Switch to OpenTelemetry

Summary

Should we drop go-metrics library and thereby support for the metrics protocols of:

  • Circonus
  • Datadog
  • Stackdriver
  • Statsd
  • Statssite

in favor of opentelemetry-go?

Problem Statement

Supporting vendor specific protocols only really makes sense, if we actually make use of their distinctive features. But as we are supporting them through a generic API, we don't do this. The downside would be, that this is breaking change.

It is probably safe to say that OpenTelemetry won the format war on telemetry (at least for the time being, until the next big thing comes). At some point most - if not all - metrics consumers/sink will either support it or become irrelevant.

We could also use the chance to clean up the existing metrics:

  • use labels instead of dynamic names (as discussed on GitHub)
  • define an API for plugins to expose metrics, with proper namespacing
  • etc.

We can also mark the new metrics as experimental at first, which would give us the flexibility to iterate on them for a few releases while gathering feedback.

User Migration Path

We should first add the OpenTelemetry based metrics and deprecate the go-metrics in one release and in later releases remove them all together.

Circonus

Circonus was acquired by Apica in February 2024.

Citing Apica:

As a leader in this space, Apica recognizes that OpenTelemetry isn’t just a trend—it’s becoming the foundation of modern observability strategies. https://www.apica.io/blog/opentelemetry-the-foundation-of-modern-observability-strategy/

This sound a bit like Circonus proprietary APIs might even get deprecated at some point in favor of OpenTelemetry and we should be fine.

Datadog

Datadog supports OpenTelemetry

Stackdriver (now called Google Cloud Observability)

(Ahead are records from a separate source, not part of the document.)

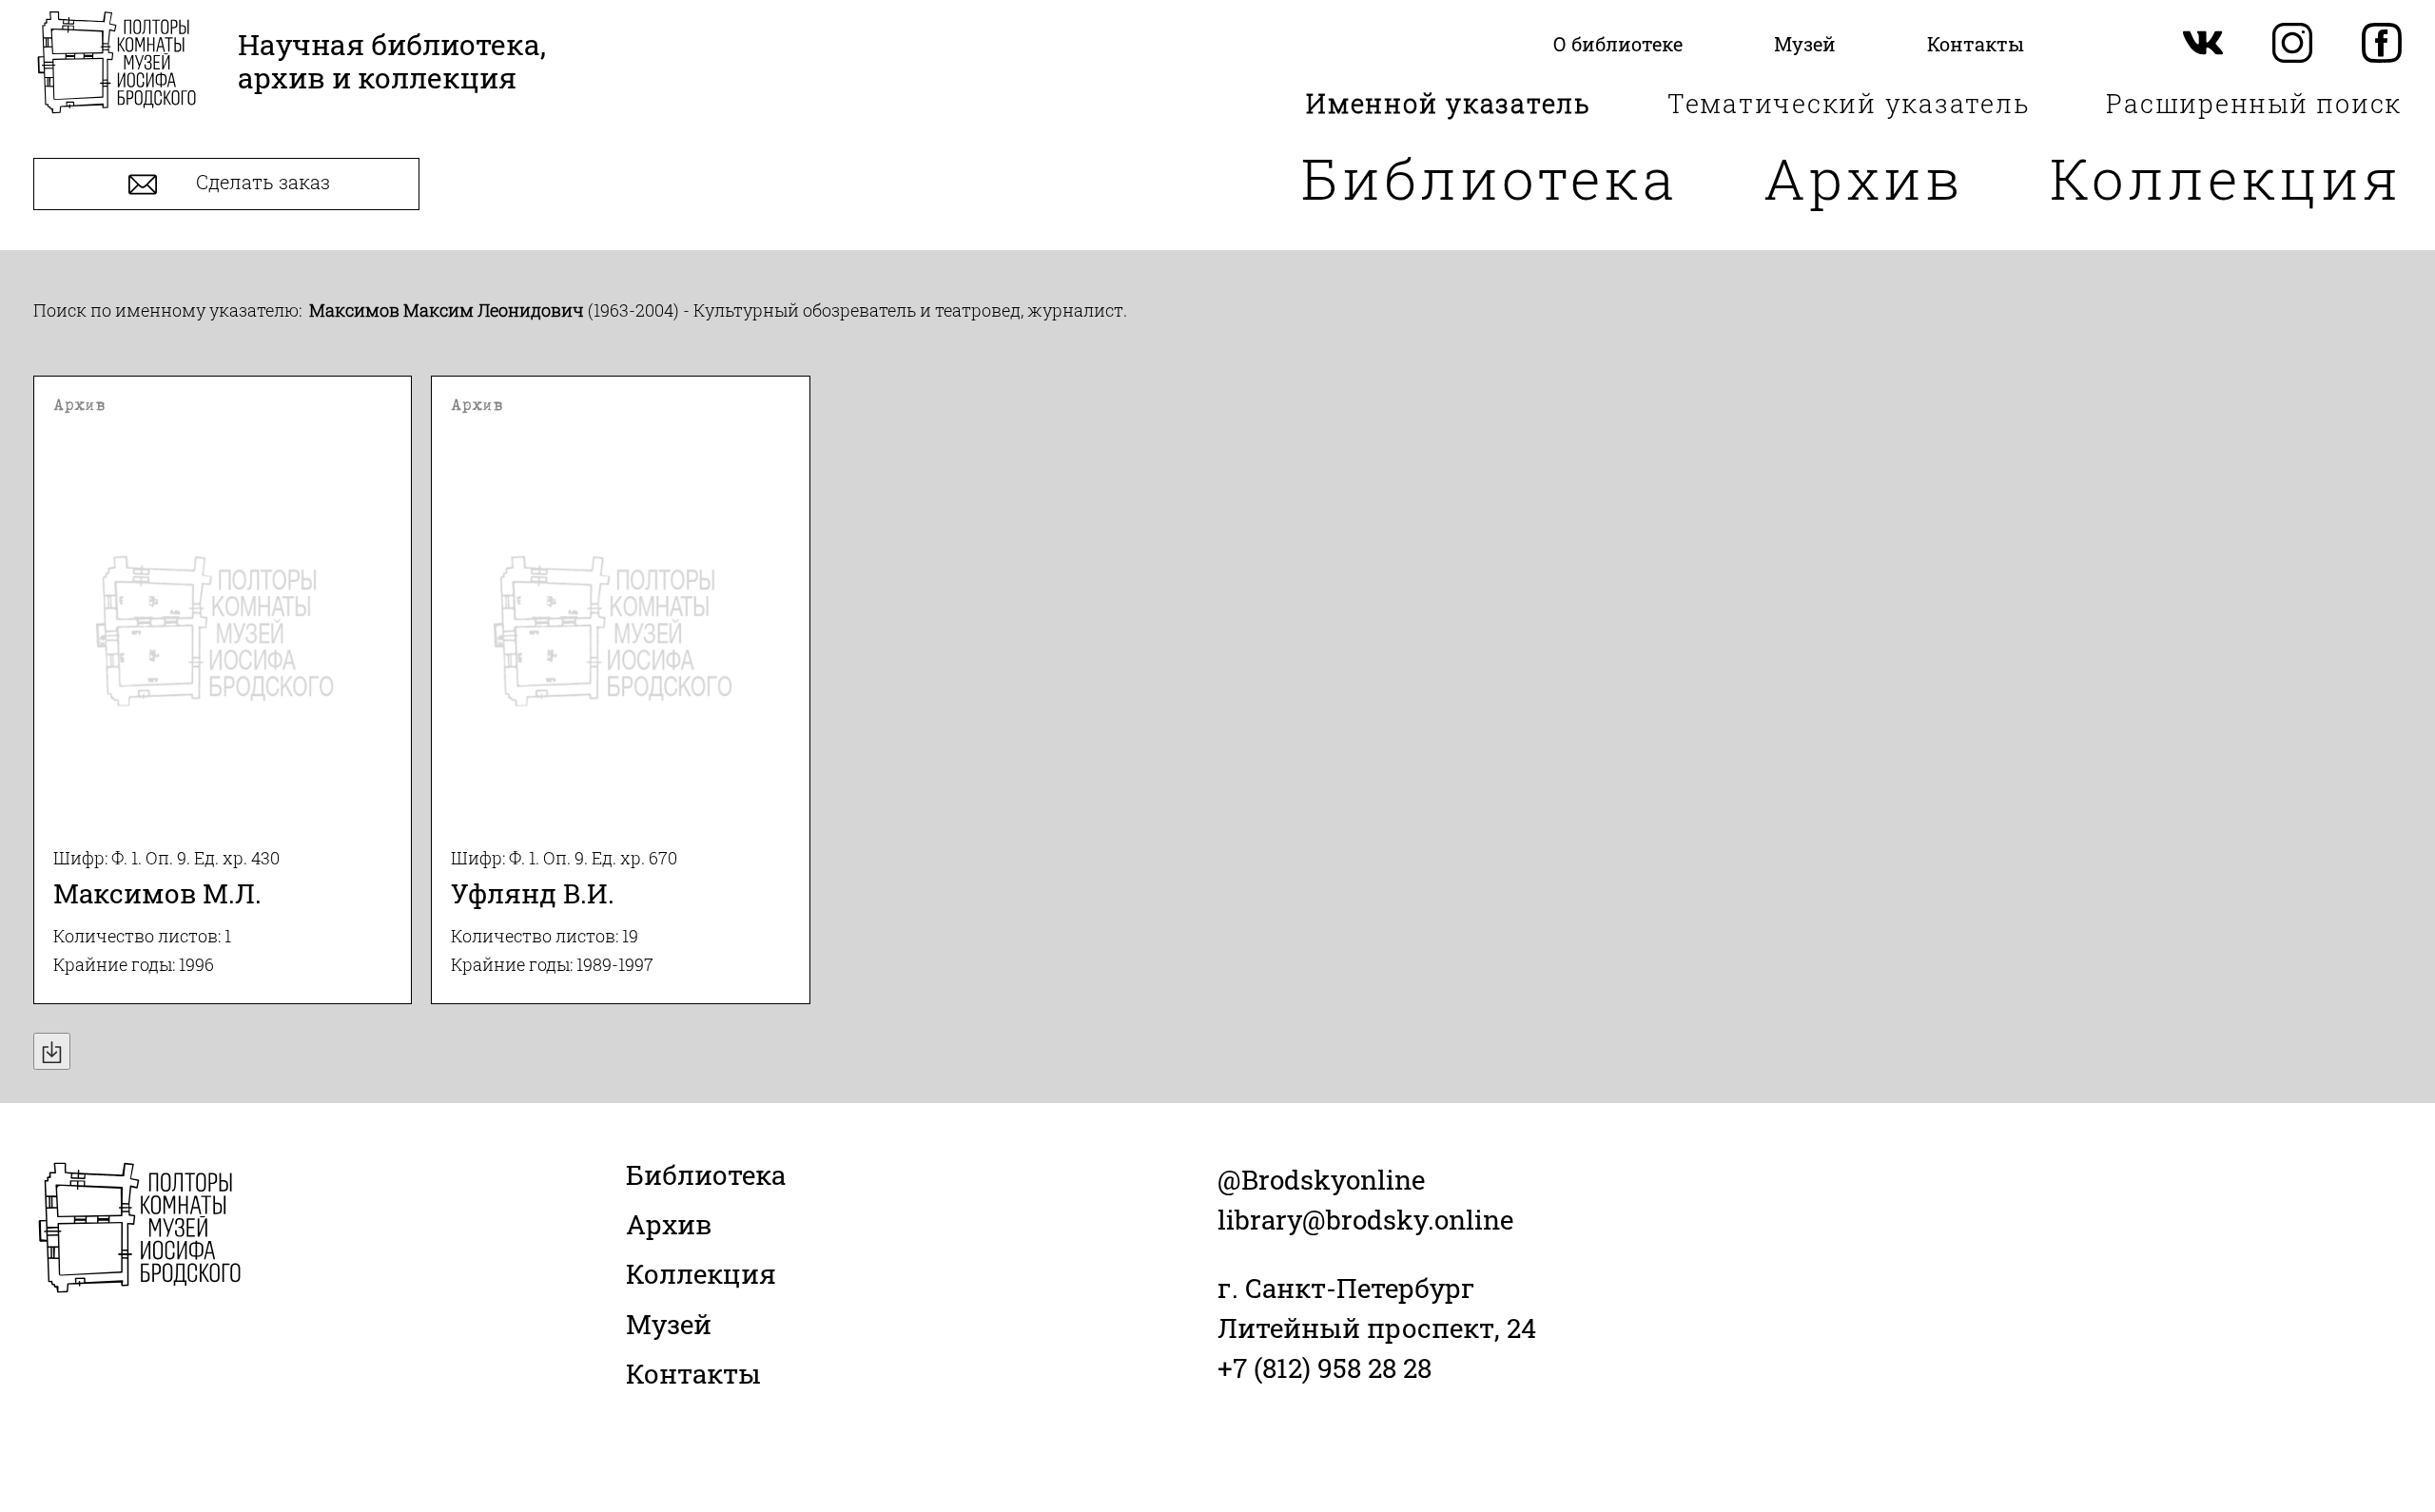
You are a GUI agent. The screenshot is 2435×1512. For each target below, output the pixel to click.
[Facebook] (2382, 44)
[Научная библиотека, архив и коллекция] (116, 64)
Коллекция (2226, 177)
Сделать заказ (260, 182)
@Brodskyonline (1321, 1179)
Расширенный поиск (2254, 103)
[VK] (2203, 44)
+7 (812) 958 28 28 (1325, 1368)
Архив (1863, 177)
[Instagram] (2292, 44)
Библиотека (1489, 177)
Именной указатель (1448, 103)
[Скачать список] (51, 1051)
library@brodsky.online (1365, 1219)
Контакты (693, 1373)
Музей (668, 1324)
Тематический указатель (1849, 103)
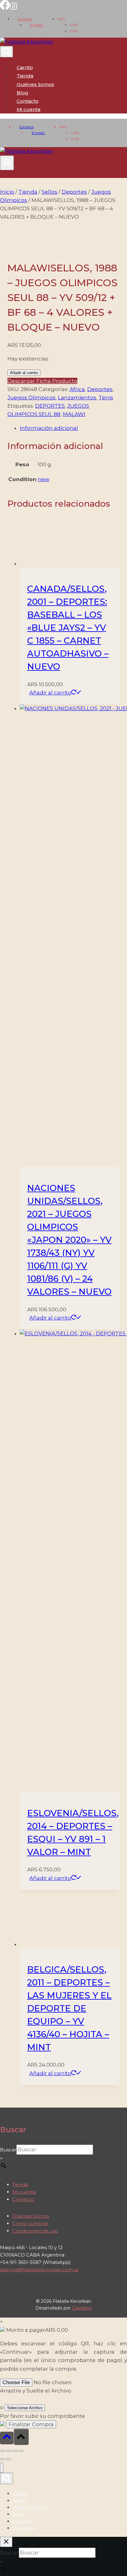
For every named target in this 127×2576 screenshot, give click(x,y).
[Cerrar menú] (1, 2468)
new (43, 479)
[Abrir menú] (7, 162)
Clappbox (82, 2308)
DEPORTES (50, 406)
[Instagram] (13, 8)
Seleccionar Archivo (25, 2407)
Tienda (25, 76)
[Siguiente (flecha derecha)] (8, 2459)
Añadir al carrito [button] (50, 693)
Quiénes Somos (35, 84)
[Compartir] (14, 2451)
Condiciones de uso (35, 2231)
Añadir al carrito (24, 372)
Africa (77, 389)
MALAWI (74, 414)
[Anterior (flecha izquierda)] (2, 2459)
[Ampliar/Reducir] (2, 2451)
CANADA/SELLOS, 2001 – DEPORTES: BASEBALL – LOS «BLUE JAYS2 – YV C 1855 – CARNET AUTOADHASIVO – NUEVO (68, 627)
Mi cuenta (24, 2192)
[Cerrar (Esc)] (20, 2451)
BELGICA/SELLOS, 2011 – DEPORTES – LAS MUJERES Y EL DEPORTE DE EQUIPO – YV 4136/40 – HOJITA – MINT (69, 2008)
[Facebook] (5, 8)
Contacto (28, 101)
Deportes (100, 389)
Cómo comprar (30, 2223)
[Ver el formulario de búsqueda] (6, 51)
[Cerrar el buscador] (6, 2542)
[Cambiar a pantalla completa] (8, 2451)
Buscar (8, 2150)
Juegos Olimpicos (31, 397)
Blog (22, 93)
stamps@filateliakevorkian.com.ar (39, 2270)
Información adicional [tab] (49, 428)
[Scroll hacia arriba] (7, 2438)
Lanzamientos (77, 397)
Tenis (106, 397)
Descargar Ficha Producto (42, 381)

Google Cloud Observability supports OpenTelemetry

Statsd

One could use Vector with an OpenTelemetry Source and a Statsd Sink (untested).

Statsite

Statsite is a metrics aggregation server. Statsite is based heavily on Etsy'ss StatsD https://github.com/etsy/statsd, and is wire compatible. https://github.com/statsite/statsite/

Being wire compatible with Statsd means the same solution should work there.

The last release was in 2016, the last commit in 2019, so the project might be dead anyway.

Raft metrics

The raft library used by OpenBao uses go-metric directly. To preserve its metrics we can register a custom sink and re-expose them via the OpenTelemetry API.